I have encountered an unusual observation while developing a CUDA software prefetcher for CUTLASS GEMV. My implementation runs the prefetcher concurrently in a separate stream alongside the CUTLASS GEMV. Here’s what I have observed so far:
Performance Improvement Without Warmup:
When I run only the software prefetcher and the CUTLASS GEMV concurrently (in separate streams), I observe a performance improvement compared to running only the CUTLASS GEMV:
Performance Drop After Warmup:
Surprisingly, when I run a warmup kernel for both the prefetcher and the CUTLASS GEMV, the performance improvement essentially disappears. This is counterintuitive because a warmup kernel usually only has a minor impact on benchmark timing, yet in this case, it significantly reduces the observed speedup.
I’m trying to understand why the warmup kernel would have such a dramatic effect on the concurrent performance of the prefetcher and CUTLASS GEMV. Any insights or suggestions would be greatly appreciated.
So with warmup it got faster.
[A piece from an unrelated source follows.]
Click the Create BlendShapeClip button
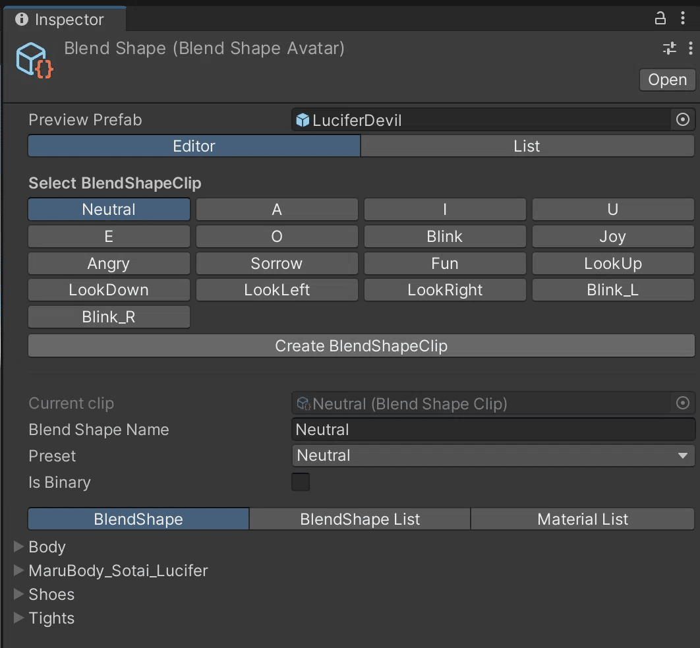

What is the unexpected? Why it specifically had an effect on concurrent execution? Or in other words, why the serial execution is so much worse without warmup?
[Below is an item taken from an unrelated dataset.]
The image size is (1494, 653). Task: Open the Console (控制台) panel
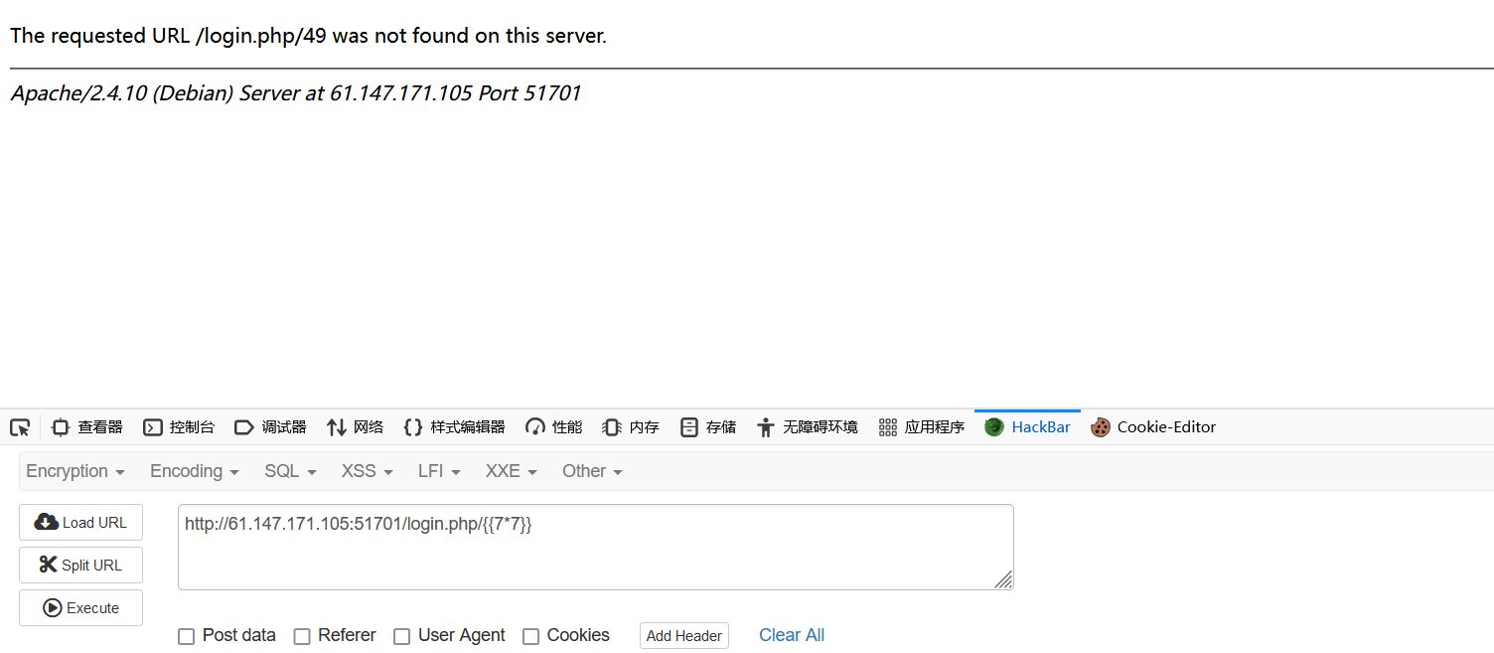[179, 427]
What’s unexpected isn’t that the warmup makes things faster, it’s how much faster they become. The warmup kernel itself only accounts for about 0.02 ms of overhead.
Yet without the warmup, the GEMV runs much slower, far more than that 0.02 ms can explain.
Even more strangely, when I run GEMV together with my software prefetcher, I see a large performance improvement, but this improvement largely disappears once I perform a warmup run before the prefetcher+GEMV experiment.
In other words, the warmup shouldn’t be able to influence performance to this extent, yet it does. That’s the unexpected behavior I’m trying to understand.
cudaEvent based timing might be giving you information that cannot be interpreted easily (and this is somewhat more likely in a multi-stream environment). If this were my experiment, I would probably double-check my interpretation by using nsight systems.
For a similar reason, I would probably also start by just inspecting the timing of the gemv kernel, without any usage of the prefetch kernel.
If that does indeed show a similar performance progression (~2.8ms to ~0.6ms) and there is nothing obvious in the nsight systems timeline clouding things, then the next step could be to look at nsight compute to find out the pareto of performance limiters. You may start to get some concrete insight that way.
The first time you run a kernel may indeed vary performance-wise from subsequent runs. I don’t have an exhaustive list of all the reasons, but one possible contributor is the state of the caches. Nsight compute will by default invalidate the caches (and you can modify this behavior with profiling switches), so I would also pay attention to the kernel duration performance reported by nsight compute when I got to that step. Another possible contributor to first time behavior is lazy loading. I don’t expect that lazy loading could impact things by 1ms or more, but it could affect things in the microsecond range. A side effect of lazy loading is synchronization, and this is one of the things I would consider. It’s hard to spot that in the nsight systems timeline, but you could look at the cudaEvent report vs. the nsight systems timeline to make inferences about where it may be impacting things, if anywhere.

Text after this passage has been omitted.